Diagnosis of Contact Dermatitis

  • Clinical evaluation

  • Sometimes patch testing

Contact dermatitis can often be diagnosed by skin changes and exposure history. The patient’s occupation, hobbies, household duties, recent travel, clothing, topical medication use, and cosmetics must be considered.

Patch testing is indicated when ACD is suspected and does not respond to treatment, suggesting that the trigger has not been identified. In patch testing, standard contact allergens are applied to the upper back using adhesive-mounted patches containing minute amounts of allergen or plastic chambers (Finn chambers®) containing allergens held in place with porous tape. A standard contact allergen series consists of those allergens shown to be the most common in a particular geographic location (see table Common Allergens Used in Patch Testing). It can be expanded to include additional substances as indicated (eg, a metal worker series, hairdresser series). Thin-layer rapid-use epicutaneous patch testing (T.R.U.E. TEST®) is a simple, easy-to-use kit with 36 of the most common contact allergens that can be applied and interpreted by any health care practitioner. However, it detects only about 50% of clinically relevant contact allergens. If available, patch testing with more extensive test panels is therefore recommended.

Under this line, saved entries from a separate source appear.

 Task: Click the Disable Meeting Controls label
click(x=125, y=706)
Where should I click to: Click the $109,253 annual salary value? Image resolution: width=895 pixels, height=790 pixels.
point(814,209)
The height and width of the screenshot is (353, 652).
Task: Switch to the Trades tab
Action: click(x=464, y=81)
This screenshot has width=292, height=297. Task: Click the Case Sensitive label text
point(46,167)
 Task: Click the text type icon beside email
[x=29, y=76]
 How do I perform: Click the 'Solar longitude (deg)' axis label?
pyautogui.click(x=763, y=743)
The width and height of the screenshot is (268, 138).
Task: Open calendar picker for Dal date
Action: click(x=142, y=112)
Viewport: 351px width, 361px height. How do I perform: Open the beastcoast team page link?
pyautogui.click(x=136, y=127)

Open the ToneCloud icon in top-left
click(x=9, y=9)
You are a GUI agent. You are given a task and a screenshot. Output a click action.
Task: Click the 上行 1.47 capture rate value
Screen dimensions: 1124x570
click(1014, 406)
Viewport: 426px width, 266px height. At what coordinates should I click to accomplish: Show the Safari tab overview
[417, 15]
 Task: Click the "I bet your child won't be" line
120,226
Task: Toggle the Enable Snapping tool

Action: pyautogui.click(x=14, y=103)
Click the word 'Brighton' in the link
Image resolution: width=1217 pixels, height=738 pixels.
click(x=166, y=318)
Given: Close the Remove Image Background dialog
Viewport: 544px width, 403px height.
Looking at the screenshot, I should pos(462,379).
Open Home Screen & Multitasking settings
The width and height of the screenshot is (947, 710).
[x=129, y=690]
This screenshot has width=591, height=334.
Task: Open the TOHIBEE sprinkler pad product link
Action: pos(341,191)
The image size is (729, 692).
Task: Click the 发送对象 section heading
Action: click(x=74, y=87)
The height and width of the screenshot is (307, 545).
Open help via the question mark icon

The standard procedure is that allergen patches are applied to the skin on the back, left for 48 hours, and then removed. Skin under the patches is evaluated at 48 hours and at 72 or 96 hours after application for degree of erythema, size of the reaction, swelling, and vesiculation/crusting. A crescendo reaction (increase in the reaction from the first to the second reading) is typical for a positive reaction. False-positive results occur when concentrations provoke an irritant rather than an allergic reaction, but these can often be identified because they typically cause a decrescendo reaction (decrease in the reaction from the first to the second reading). False-positive results can also occur when reaction to one antigen triggers a nonspecific reaction to others or with cross-reacting antigens. False-negative results occur when patch allergens do not include the offending antigen or when patients have recently undergone immunosuppressive treatment. Definitive diagnosis requires a positive test result and a history of dermatits in the area where the tested allergen came in contact with the skin.

Table

Treatment of Contact Dermatitis

  • Avoidance of offending agents

  • Supportive care (eg, cool compresses, dressings, antihistamines)

  • Corticosteroids (most often topical but sometimes oral)

Contact dermatitis is prevented by avoiding contact with the skin irritant or allergen; patients with photosensitive contact dermatitis should avoid exposure to sun.

Wet-to-dry dressings can soothe oozing blisters, dry the skin, and promote healing.

Prognosis for Contact Dermatitis

Resolution may take up to 3 weeks after discontinuation of exposure. Reactivity is usually lifelong, so identified allergens must be avoided lifelong.

Patients with photoallergic contact dermatitis can have flare-ups for years when exposed to sun (persistent light reaction); however, this is very rare.

Key Points

  • Contact dermatitis can be caused by irritants (eg, plants, soaps, chemicals, body fluids) or by allergens.

  • Symptoms can include predominantly pain (for irritant contact dermatitis) or pruritus (for allergic contact dermatitis).

  • Diagnosis is usually clinical.

  • Patch testing is helpful when allergic contact dermatitis is suspected and the trigger has not been identified.

  • Treatments commonly include cool compresses, topical corticosteroids, and systemic antihistamines as needed for pruritus.